Exercise prompt ::
With the pictures left out, write out exactly the lines of the listing below that run from the line with "The width and height of the screenshot is (569, 394)." through the line with "Task: Open the Publish with us menu".

Input material ::
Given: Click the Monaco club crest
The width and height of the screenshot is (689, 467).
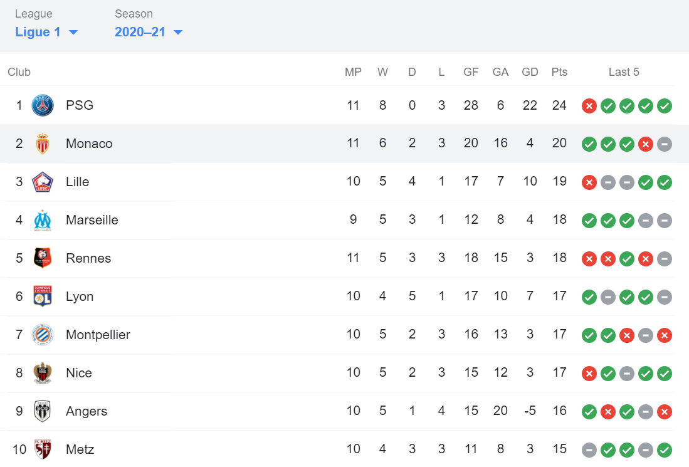Looking at the screenshot, I should tap(43, 144).
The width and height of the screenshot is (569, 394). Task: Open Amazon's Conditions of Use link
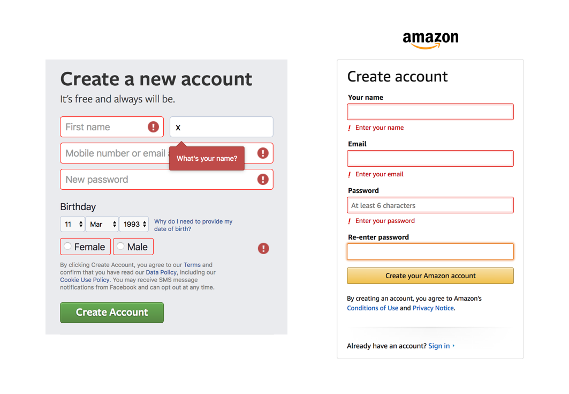[x=373, y=308]
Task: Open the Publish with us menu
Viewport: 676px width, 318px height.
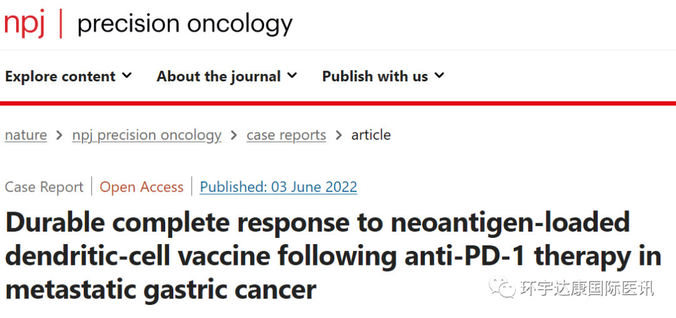Action: click(x=375, y=76)
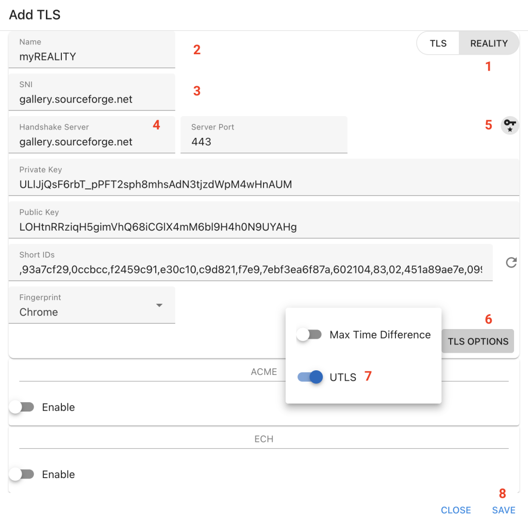Toggle the Max Time Difference switch
Image resolution: width=528 pixels, height=525 pixels.
click(309, 335)
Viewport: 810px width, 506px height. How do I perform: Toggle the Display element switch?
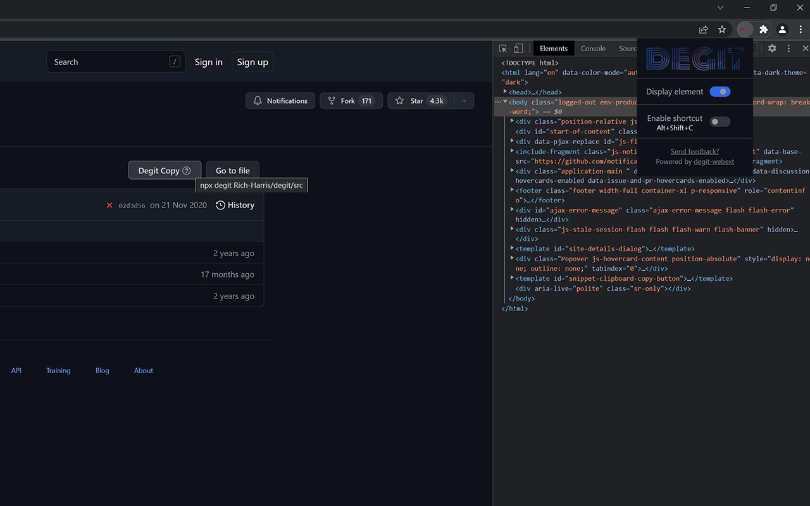click(720, 92)
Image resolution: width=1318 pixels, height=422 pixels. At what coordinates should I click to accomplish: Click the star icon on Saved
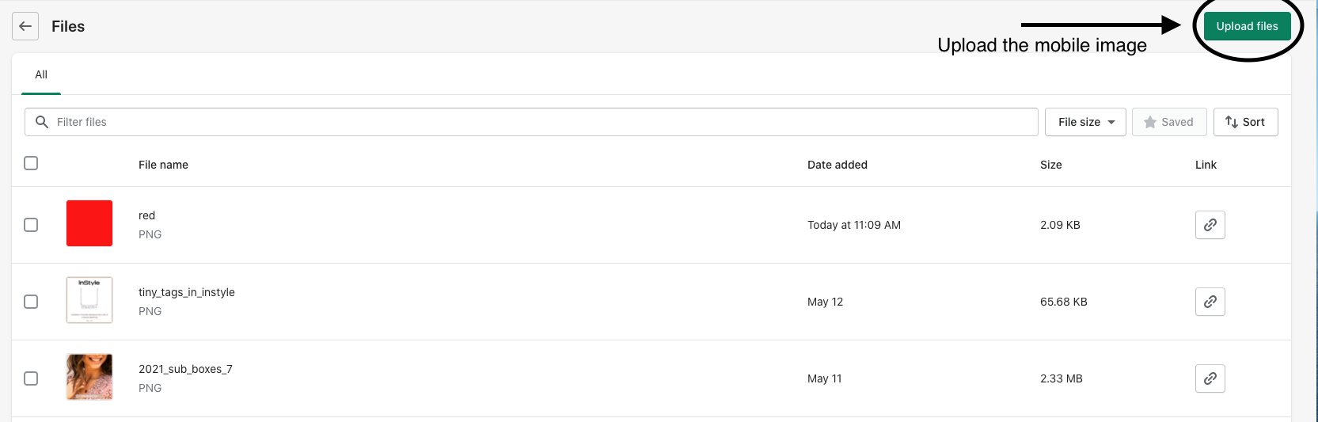pyautogui.click(x=1150, y=122)
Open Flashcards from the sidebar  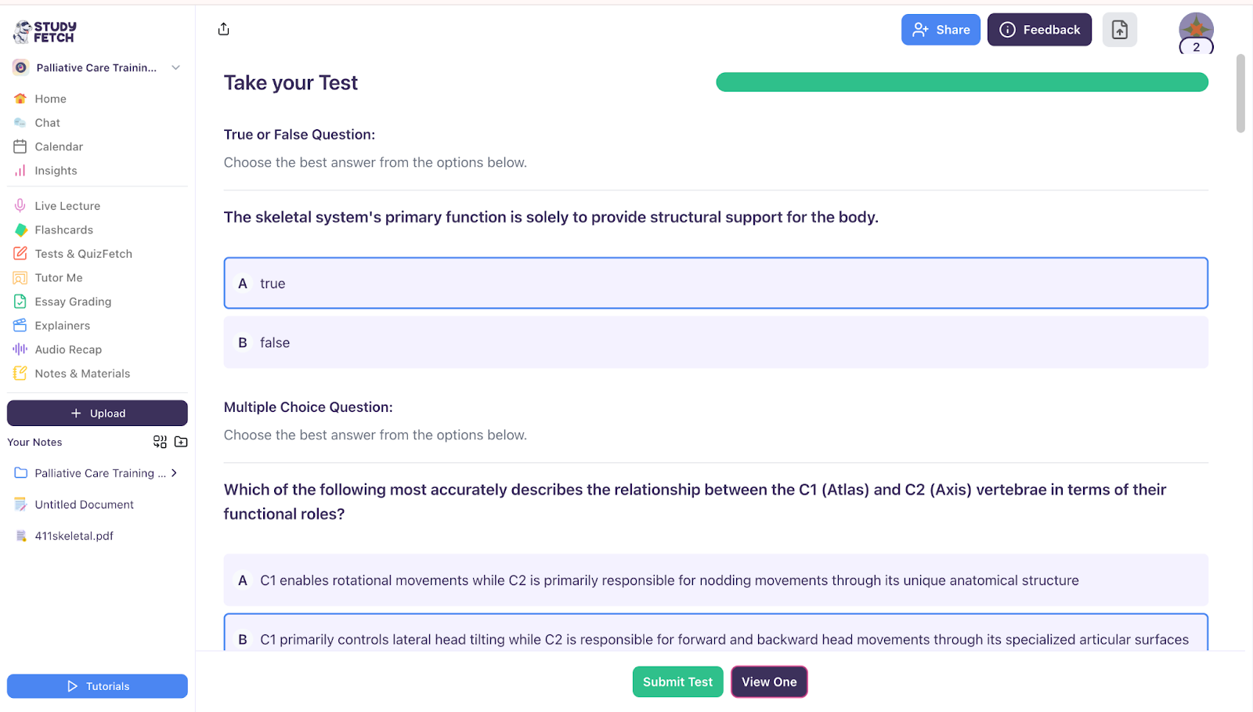63,230
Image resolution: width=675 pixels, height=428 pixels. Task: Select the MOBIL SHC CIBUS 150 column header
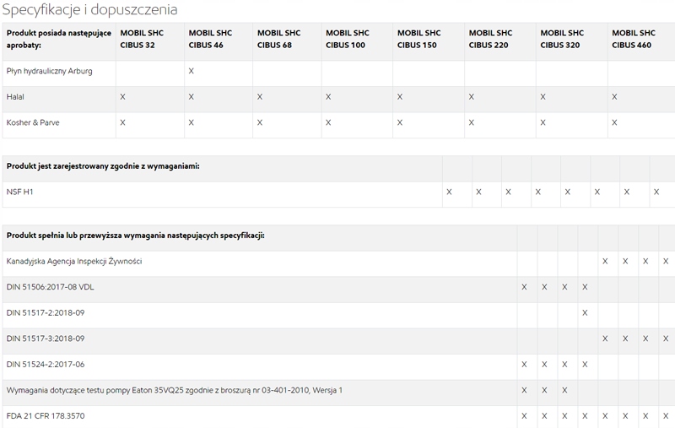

Written response ::
The width and height of the screenshot is (569, 394). Task: Open Amazon's Conditions of Use link
[x=373, y=308]
Task: Open the Publish with us menu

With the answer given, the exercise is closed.